1. A short introduction
2. Components of a tire and demands
3. Tire compounds and their materials, including polymers, fillers, additives, sulfur and curatives
4. Tire structures and composites, textile cords, wire, carcasses, beads, and belts
5. Processing, including mixing, calendaring, and extrusion
6. Tire building

The tire as a vehicle component
Dr Gerald Potts
GRP Consulting, Akron, OH, USA
Dr James Cuttino, Presenter
Yokohama Corporation of North America, Cornelius, NC, USA

Today’s pneumatic tire must serve four functions: (1) support a moving load; (2) generate steering forces; (3) generate driving and braking forces; and (4) provide isolation from road irregularities. In examining the complex mechanisms involved in satisfying the four requirements, participants will study the tire’s importance in determining overall vehicle performance; for no matter what level of complexity is designed into a vehicle, its only communication with the road is through its tires, which must be tough and strong, yet flexible. The following topics will be covered:

1. Mechanics of force generation in the contact patch
2. Tire performance (cornering and traction)
3. The tire and vehicle dynamics
4. Tire testing
5. Brief overview of tire modelling

16:00 – 17:00 Visit to the exhibition

Impact of rubber and reinforcement properties on tire footprint mechanics
Dr Mahmoud Assaad
Global tire performance prediction, computational mechanics
The Goodyear Tire & Rubber Co., Akron, OH, USA (retired)

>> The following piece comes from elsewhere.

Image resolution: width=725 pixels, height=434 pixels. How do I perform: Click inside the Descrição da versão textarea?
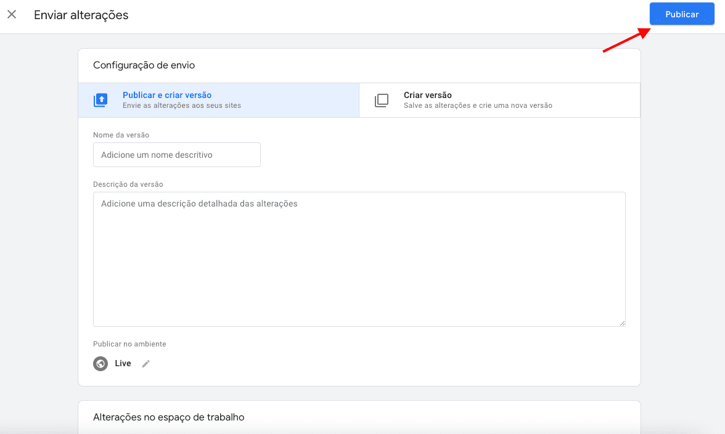click(359, 259)
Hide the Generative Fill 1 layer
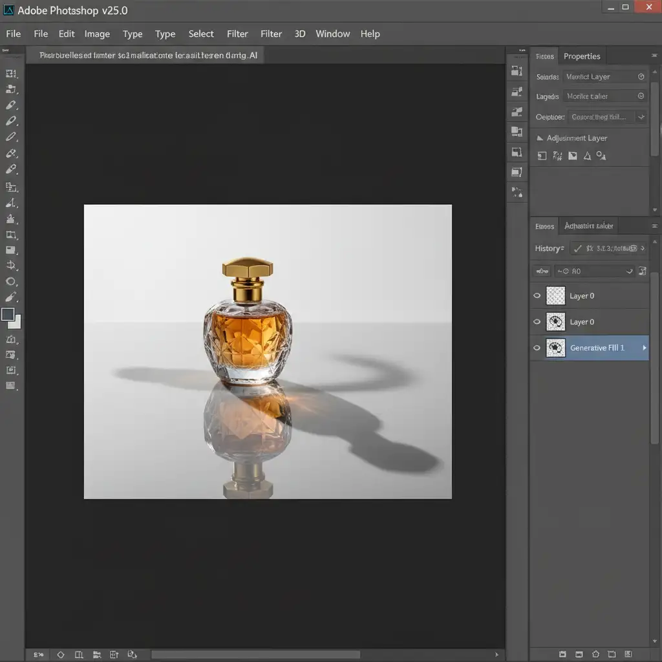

The viscoelastic behavior of the rubber compounds and the reinforcing cords influences the stability of the tire footprint shape. Additional physical properties such as the strain dependency of both constituents and their thermal stability contribute to the contact pressure distribution. The resultant tire forces and moments transmitted to the vehicle are measured using tri-axial force pin transducers or pressure-sensitive mats. The interaction between the materials’ behavior and the tire global response controls the mechanics of tire readability and wear characteristics. The following topics will be discussed:

1. Mechanical properties of rubber
   1. Elasticity and viscoelasticity
   2. Strength of rubber compound
   3. Payne and Mullins effects
   4. Energy dissipation
   5. Strain energy release rate
   6. Neural network (feed forward-back propagation) based constitutive model for rubber material
2. Fibers and cords: load displacement, creep, stress relaxation and shrinkage
   Impact of steel wires and polymeric cords on tire performance, reinforcement adhesive coatings and processing
3. Tire transient force and moment response to slip angle sweep
   1. Footprint characteristics
   2. F&M measurement
   3. Cornering stiffness
   4. Small-medium-large slip angle regimes
4. Tire applications:
   1. How tires age and how to measure aging in tires
   2. Tire electric resistance
   3. Tire pressure loss over time – impact of liner material and thickness
   4. Tire post-cure inflation
   5. Tire digital twin technology
   6. Monitoring the health of tires using continuum damage mechanics (CDM)

16:00 – 18:00 Visit to the exhibition

Virtual tire modelling for improved performance
Dr Ronald Kennedy
Center for Tire Research,
The University of Akron and Virginia Tech, Blacksburg, VA, USA (retired)
associate editor of Tire Science and Technology Journal

Simulations are increasingly being used in companies’ virtual design processes to develop a tire more effectively and efficiently with desired performance attributes. These simulation methods run the gamut from simple empirical or analytical models to highly detailed finite element models. These increasing levels of modelling will be described along with examples, with extended focus on the finite element modelling method. Various finite element modelling techniques will be shown as part of the tire performance simulation examples. The lecture will cover:

1. Tire load transfer, cord force and tire shape mechanics and model representations
2. Review of tire performance modelling methods of increasing complexity, with examples
   1. Empirical
   2. Analytical
   3. Physically based numerical
3. Brief introduction to tire finite element analysis (FEA)
4. Application of FEA to tire performance prediction
   1. Tire/road contact and forces (static, rolling, cornering)
   2. Rolling resistance
   3. Tread wear
   4. Durability
   5. Hydroplaning

15:15 – 15:45

Course evaluations and distribution of certificates
Dr Xiaosheng Gao,
Department of Mechanical Engineering
The University of Akron, Akron, OH, USA